House Panel Says Walter Reed Problems Extend To VA Hospitals

WASHINGTON (AP) _ A former Veterans Affairs official said Thursday he warned the department as early as August 2005 of backlogs in the VA benefits claims system but officials instead shelved a program

Thursday, March 8th 2007, 9:08 pm

By: News On 6


WASHINGTON (AP) _ A former Veterans Affairs official said Thursday he warned the department as early as August 2005 of backlogs in the VA benefits claims system but officials instead shelved a program aimed at alleviating delays.

Paul Sullivan, a former project manager for the VA, told a House panel investigating veterans care that he helped develop a program to consolidate medical records with the Defense Department but that the program suddenly ended once Secretary Jim Nicholson took office in early 2005.

Sullivan also said he sent e-mails warning of a surge in claims from veterans returning from Iraq and Afghanistan and that more staffing and funding was needed.

``I made those warning on several occasions,'' he said, but never received a response.

Testimony from Sullivan and the Government Accountability Office painted a picture of neglect, bureaucratic delays and poor coordination in the nation's vast network of 1,400 VA hospitals and clinics.

Lawmakers from both parties expressed outrage.

``That's unacceptable and embarrassing, and the American people deserve answers,'' said Rep.

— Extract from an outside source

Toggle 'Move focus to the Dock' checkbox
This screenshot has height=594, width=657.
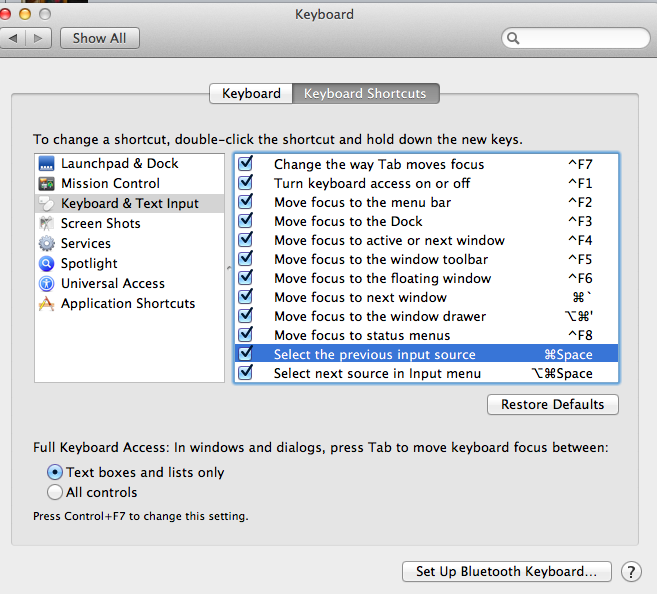tap(246, 221)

Harry Mitchell, D-Ariz., who chairs the subcommittee. ``I'm not convinced the Veterans Affairs Department is doing its part.''

Rep. Steve Buyer, R-Ind., agreed, citing years of warnings. ``I can't even begin to count the number of GAO reports over the years outlining the problems,'' he said. ``It's been 20 years in the making trying to get the VA and DoD to cooperate.''

Responding, Michael Kussman, acting under secretary for health at the VA, told the House Veterans Affairs subcommittee that it was wrong to suggest that Nicholson had shelved the program. The decision to abandon Sullivan's plan was made by program officials who determined it was logistically unsound, Kussman said.

Since then, department officials have been working on a system to improve tracking of medical records, he said.

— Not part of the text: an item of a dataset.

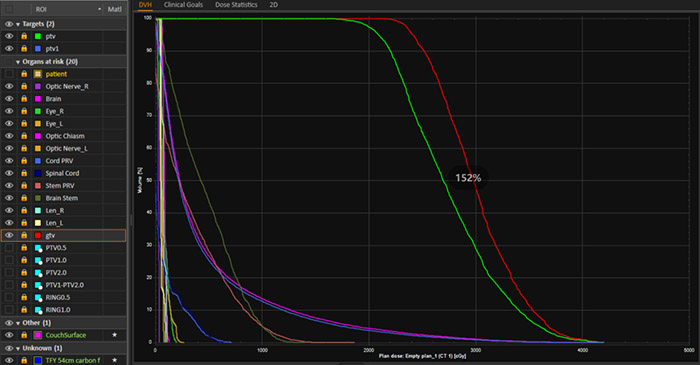Image resolution: width=700 pixels, height=365 pixels.
Task: Click the star icon beside CouchSurface
Action: coord(115,335)

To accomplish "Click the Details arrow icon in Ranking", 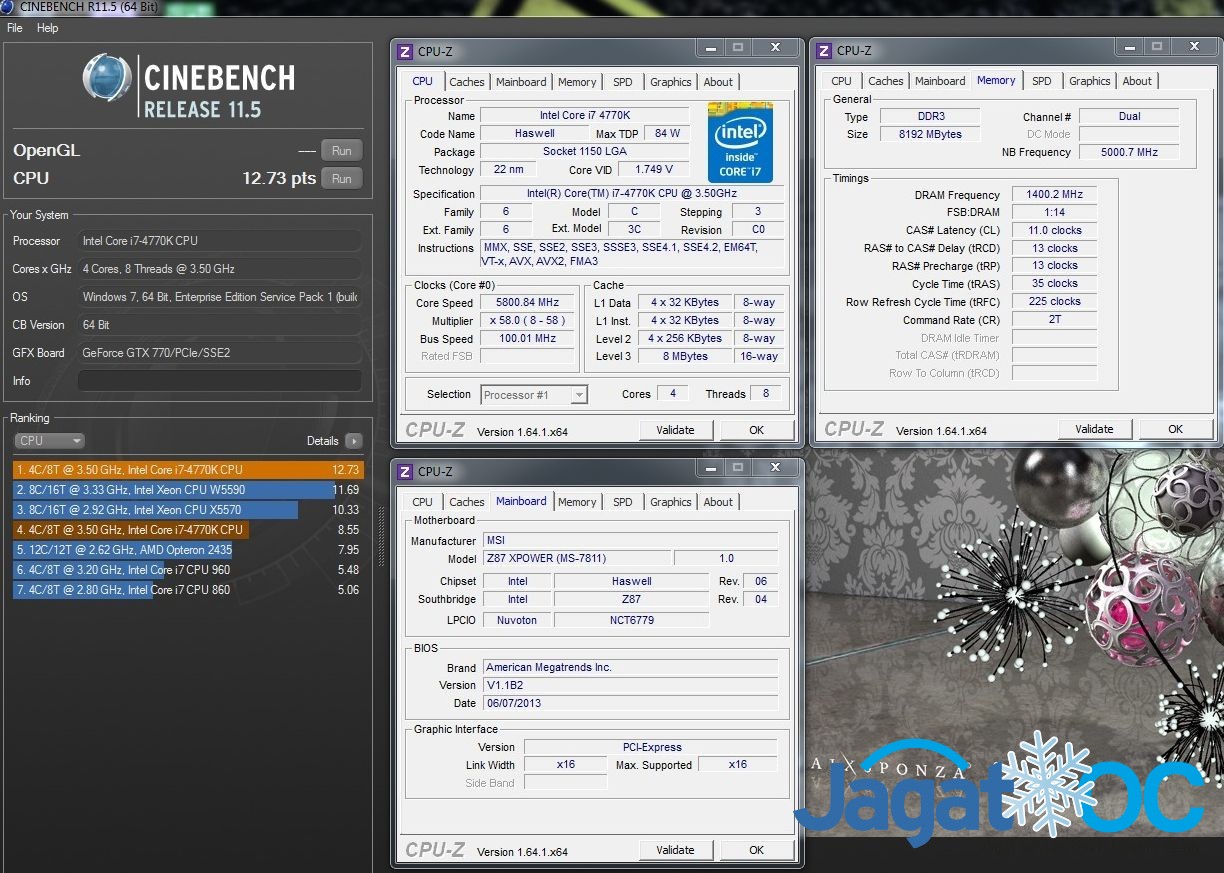I will [353, 441].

Under questioning, Kussman also acknowledged that the department was a bit ``surprised'' by the extent of reported cases of post-traumatic stress syndrome and traumatic brain injury but were making adjustments to cope. ``We are ideally poised to take care of'' the growing caseload, he said.

That drew an angry response from Rep. Bob Filner, D-Calif.

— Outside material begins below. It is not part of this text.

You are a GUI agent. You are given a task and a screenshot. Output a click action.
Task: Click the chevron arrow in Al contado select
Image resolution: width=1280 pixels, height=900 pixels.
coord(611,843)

``I find that kind of misplaced optimism, that defense of the system, a cause of where we are today,'' Filner said, noting that VA officials in individual clinics themselves had reported an overstressed system.

``The VA is strained to the limits,'' he said. ``It's our job to give you more resources, but it's your job to say if you need it.''

Thursday's hearing was the latest to examine the quality of care for wounded veterans in the wake of disclosures of shoddy outpatient health care at Walter Reed, one of the nation's premier facilities for treating veterans wounded in Iraq and Afghanistan.

The VA facilities provide supplemental health care and rehabilitation to 5.8 million veterans after they are treated at military hospitals such as Walter Reed.

Since the report last month by the Washington Post, Defense Secretary Robert Gates has forced Army Secretary Francis Harvey to resign and Maj. Gen. George W. Weightman, who was in charge of Walter Reed since August 2006, was ousted from his post.

President Bush has also appointed a bipartisan commission to investigate problems at the nation's military and veteran hospitals, and separate reviews are under way by the Pentagon, the Army and an interagency task force led by Nicholson.

In a briefing Thursday for reporters at the medical center, top Army officials said they have moved to fix some of the problems at Walter Reed.

Army Vice Chief of Staff Gen. Richard Cody said that officials have added caseworkers, financial specialists and others to work with soldiers' families on problems they have related to the injuries such as getting loans or help with income taxes.

A worldwide telephone hotline also is being established for soldiers having medical or family issues, and Cody said he plans a videoconference Friday with all of his hospital commanders around the globe to expand the study from Walter Reed to all other Army hospitals.

Earlier in the week, Nicholson made clear that he would not tolerate substandard conditions. The VA has recently expanded the network of centers designed to provide care to those with traumatic brain injury and will be screening all patients who served in combat for post-traumatic stress disorder, he said.

During the hearing Thursday, Cynthia Bascetta, director of health care at GAO, testified that while some improvements have been made by the VA, GAO investigators could not offer assurances that problems of veterans falling through the cracks wouldn't happen again.

Among the problems:

_The Defense Department had difficulty sharing medical records the VA needed to provide rehabilitative care. Because there was no real-time electronic access for most facilities, VA officials typically had to go through a cumbersome process of faxing material back and forth.

_Six of seven VA medical facilities visited by the GAO expressed concerns about the growing demand for PTSD treatment from returning service members. They estimated that delays could be as long as 90 days.